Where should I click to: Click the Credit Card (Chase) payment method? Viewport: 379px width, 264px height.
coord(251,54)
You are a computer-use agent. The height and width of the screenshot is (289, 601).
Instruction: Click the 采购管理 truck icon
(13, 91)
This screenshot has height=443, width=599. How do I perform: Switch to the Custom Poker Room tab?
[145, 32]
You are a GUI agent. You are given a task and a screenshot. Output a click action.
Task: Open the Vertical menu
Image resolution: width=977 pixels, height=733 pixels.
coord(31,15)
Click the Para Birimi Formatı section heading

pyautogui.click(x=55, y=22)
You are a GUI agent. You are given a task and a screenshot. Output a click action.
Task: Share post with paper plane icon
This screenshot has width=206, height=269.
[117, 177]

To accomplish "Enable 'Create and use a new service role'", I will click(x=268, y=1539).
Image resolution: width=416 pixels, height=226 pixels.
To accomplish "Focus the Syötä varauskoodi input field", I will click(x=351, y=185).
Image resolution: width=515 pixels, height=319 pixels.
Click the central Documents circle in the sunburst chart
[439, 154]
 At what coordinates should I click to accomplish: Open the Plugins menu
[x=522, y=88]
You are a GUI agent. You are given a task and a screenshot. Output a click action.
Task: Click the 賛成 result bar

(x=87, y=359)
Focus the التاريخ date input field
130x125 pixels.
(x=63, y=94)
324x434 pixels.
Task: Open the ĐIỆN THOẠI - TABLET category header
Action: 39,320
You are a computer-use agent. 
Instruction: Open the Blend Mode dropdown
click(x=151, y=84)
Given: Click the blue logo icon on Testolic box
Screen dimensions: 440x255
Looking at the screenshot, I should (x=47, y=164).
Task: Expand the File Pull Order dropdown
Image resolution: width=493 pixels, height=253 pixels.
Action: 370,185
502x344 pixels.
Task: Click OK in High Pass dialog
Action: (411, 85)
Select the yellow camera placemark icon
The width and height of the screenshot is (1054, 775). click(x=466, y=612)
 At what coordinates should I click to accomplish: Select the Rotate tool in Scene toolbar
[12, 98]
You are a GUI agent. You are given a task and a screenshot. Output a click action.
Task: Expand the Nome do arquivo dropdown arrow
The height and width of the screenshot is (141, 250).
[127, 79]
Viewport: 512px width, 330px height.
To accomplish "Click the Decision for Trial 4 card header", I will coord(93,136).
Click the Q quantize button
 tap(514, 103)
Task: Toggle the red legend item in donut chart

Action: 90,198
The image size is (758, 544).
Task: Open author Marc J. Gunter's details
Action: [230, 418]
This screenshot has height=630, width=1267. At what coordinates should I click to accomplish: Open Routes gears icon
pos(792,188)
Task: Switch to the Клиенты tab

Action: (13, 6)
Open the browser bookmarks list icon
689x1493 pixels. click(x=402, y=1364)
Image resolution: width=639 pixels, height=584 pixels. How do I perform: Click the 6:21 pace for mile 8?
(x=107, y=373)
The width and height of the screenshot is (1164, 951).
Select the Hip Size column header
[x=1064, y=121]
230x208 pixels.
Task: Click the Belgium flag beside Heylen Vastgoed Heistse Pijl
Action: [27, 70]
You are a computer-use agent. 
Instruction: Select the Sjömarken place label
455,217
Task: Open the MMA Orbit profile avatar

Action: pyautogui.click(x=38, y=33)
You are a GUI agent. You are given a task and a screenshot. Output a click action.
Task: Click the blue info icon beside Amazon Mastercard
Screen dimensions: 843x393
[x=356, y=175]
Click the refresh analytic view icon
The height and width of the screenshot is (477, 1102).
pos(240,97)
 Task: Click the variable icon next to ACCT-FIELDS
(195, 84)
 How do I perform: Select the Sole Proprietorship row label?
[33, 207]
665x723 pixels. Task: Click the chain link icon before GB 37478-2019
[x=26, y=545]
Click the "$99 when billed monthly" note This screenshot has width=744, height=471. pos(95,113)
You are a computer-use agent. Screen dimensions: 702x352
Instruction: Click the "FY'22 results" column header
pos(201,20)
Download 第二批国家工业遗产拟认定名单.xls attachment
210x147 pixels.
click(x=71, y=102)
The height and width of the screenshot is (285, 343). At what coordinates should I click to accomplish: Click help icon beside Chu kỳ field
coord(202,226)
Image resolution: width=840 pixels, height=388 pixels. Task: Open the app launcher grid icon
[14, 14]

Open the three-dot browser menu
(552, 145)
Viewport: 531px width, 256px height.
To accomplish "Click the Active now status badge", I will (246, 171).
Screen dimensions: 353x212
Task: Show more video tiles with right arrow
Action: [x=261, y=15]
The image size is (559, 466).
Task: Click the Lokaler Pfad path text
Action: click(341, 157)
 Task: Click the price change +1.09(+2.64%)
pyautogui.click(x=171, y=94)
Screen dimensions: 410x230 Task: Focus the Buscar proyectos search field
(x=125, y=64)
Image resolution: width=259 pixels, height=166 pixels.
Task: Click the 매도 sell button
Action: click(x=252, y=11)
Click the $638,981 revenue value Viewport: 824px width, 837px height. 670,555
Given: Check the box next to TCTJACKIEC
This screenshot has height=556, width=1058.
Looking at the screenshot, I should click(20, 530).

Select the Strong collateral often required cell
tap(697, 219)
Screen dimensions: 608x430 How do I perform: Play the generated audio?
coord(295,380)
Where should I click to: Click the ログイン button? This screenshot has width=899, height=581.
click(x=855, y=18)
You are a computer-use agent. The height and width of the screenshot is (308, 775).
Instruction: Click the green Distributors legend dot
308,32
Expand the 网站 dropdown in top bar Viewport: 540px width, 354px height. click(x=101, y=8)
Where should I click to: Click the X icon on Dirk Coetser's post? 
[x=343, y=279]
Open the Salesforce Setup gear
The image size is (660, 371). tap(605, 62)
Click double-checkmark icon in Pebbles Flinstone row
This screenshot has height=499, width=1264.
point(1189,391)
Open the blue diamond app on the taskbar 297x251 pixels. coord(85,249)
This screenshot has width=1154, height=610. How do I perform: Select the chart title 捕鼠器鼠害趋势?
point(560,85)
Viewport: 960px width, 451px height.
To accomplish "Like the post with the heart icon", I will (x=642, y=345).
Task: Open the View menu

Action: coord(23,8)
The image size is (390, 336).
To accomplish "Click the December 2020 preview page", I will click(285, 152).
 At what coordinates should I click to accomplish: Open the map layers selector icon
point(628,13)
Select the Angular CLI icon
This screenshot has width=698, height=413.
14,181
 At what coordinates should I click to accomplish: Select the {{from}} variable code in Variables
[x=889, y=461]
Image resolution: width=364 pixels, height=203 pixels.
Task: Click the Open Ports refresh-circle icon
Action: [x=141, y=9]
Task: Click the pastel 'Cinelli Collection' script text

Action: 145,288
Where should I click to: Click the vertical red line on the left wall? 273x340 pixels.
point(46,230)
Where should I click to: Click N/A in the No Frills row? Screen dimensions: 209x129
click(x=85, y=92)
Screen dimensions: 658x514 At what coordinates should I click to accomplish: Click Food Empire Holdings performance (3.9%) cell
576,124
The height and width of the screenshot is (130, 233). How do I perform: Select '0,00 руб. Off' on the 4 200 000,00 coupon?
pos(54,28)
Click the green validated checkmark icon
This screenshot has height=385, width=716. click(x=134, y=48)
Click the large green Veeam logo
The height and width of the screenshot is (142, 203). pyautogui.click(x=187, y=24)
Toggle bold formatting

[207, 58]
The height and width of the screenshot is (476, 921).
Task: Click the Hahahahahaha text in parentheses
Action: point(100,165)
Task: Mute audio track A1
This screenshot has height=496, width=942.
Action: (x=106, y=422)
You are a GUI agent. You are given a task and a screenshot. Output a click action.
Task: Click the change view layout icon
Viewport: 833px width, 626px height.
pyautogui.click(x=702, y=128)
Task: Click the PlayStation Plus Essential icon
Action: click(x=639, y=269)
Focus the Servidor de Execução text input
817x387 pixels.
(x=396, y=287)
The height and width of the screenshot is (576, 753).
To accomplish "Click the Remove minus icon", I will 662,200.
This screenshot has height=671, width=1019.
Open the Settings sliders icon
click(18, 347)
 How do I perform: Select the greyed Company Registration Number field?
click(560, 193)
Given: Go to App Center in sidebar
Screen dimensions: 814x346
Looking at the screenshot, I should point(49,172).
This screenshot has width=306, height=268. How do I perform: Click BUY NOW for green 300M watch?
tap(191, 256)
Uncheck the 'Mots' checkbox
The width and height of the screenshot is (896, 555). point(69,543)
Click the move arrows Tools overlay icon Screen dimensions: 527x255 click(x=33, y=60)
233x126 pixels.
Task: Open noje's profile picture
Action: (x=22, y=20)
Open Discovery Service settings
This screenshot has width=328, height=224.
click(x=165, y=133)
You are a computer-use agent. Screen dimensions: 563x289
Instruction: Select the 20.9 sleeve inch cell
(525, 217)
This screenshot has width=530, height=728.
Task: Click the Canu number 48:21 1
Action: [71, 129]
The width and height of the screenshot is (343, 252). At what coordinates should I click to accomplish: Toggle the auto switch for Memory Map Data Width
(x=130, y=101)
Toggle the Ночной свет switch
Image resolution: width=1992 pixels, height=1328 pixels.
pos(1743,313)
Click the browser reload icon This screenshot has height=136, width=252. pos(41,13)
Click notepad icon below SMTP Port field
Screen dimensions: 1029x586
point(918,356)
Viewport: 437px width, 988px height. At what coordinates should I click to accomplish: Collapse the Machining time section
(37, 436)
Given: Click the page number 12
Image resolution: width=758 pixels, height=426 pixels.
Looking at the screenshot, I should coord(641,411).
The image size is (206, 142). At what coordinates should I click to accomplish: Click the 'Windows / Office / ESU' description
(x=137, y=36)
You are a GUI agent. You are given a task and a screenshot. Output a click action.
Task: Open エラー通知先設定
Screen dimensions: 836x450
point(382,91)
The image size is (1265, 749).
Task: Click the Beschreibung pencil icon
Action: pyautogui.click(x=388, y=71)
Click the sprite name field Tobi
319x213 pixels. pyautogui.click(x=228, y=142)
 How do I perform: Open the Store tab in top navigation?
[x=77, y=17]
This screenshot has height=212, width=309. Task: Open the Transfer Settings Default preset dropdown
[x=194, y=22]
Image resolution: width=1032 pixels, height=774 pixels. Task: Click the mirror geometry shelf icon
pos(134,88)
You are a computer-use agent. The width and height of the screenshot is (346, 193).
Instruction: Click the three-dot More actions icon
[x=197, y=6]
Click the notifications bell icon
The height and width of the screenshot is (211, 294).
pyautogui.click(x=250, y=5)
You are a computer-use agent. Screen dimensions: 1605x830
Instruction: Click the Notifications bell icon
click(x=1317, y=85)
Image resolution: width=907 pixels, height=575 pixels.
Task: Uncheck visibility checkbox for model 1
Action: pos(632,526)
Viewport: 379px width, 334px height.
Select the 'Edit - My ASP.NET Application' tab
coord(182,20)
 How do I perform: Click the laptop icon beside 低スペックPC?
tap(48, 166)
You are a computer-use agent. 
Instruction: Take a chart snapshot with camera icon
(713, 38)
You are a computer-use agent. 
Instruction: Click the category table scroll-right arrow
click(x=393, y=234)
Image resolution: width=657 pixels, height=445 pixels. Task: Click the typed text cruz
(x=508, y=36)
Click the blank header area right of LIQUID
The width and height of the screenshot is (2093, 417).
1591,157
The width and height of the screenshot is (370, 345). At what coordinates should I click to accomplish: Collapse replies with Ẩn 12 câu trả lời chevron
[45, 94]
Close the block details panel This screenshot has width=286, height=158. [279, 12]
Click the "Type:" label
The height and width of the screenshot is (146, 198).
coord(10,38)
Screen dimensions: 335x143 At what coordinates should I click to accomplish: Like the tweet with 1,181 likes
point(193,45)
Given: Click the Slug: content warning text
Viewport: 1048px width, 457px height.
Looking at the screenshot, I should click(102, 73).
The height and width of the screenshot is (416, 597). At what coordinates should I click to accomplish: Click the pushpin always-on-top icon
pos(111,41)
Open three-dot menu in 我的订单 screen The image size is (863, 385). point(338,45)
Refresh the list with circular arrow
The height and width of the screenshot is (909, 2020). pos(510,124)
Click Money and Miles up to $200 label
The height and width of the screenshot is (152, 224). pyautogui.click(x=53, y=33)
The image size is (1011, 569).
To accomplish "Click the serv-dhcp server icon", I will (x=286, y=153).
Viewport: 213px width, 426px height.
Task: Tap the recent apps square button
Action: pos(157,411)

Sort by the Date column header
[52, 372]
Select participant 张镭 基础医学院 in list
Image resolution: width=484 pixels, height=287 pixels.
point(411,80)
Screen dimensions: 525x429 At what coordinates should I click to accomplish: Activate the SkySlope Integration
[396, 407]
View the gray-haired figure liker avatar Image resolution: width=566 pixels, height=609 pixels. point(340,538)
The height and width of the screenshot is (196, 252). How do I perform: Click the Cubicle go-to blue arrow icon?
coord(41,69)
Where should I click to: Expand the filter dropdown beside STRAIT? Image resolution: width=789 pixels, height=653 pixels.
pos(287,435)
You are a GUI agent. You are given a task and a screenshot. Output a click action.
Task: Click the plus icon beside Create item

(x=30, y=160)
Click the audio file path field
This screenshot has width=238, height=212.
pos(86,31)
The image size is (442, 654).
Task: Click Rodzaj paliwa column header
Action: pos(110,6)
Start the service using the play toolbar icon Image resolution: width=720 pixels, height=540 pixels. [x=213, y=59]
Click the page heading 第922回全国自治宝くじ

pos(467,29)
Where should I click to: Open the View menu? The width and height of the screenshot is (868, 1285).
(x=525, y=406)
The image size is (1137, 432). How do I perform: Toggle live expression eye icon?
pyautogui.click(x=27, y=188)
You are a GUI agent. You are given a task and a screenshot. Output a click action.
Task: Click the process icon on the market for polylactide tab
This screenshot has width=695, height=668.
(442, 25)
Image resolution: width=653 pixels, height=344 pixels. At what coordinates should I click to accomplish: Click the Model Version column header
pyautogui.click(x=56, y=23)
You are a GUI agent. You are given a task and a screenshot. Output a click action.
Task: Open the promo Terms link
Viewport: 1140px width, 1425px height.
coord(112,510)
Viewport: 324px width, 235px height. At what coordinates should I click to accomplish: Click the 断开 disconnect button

* _WHAT TO PRODUCE_: Reproduce the entries above exactly, but only the lines between the line holding "This screenshot has height=630, width=1267." and the line holding "The width and height of the screenshot is (1164, 951).", inclusive.

* _SOLUTION TO THIS PROBLEM_:
This screenshot has height=630, width=1267. At what coordinates should I click to accomplish: Open Routes gears icon
pos(792,188)
Task: Switch to the Клиенты tab

Action: (13, 6)
Open the browser bookmarks list icon
689x1493 pixels. click(x=402, y=1364)
Image resolution: width=639 pixels, height=584 pixels. How do I perform: Click the 6:21 pace for mile 8?
(x=107, y=373)
The width and height of the screenshot is (1164, 951).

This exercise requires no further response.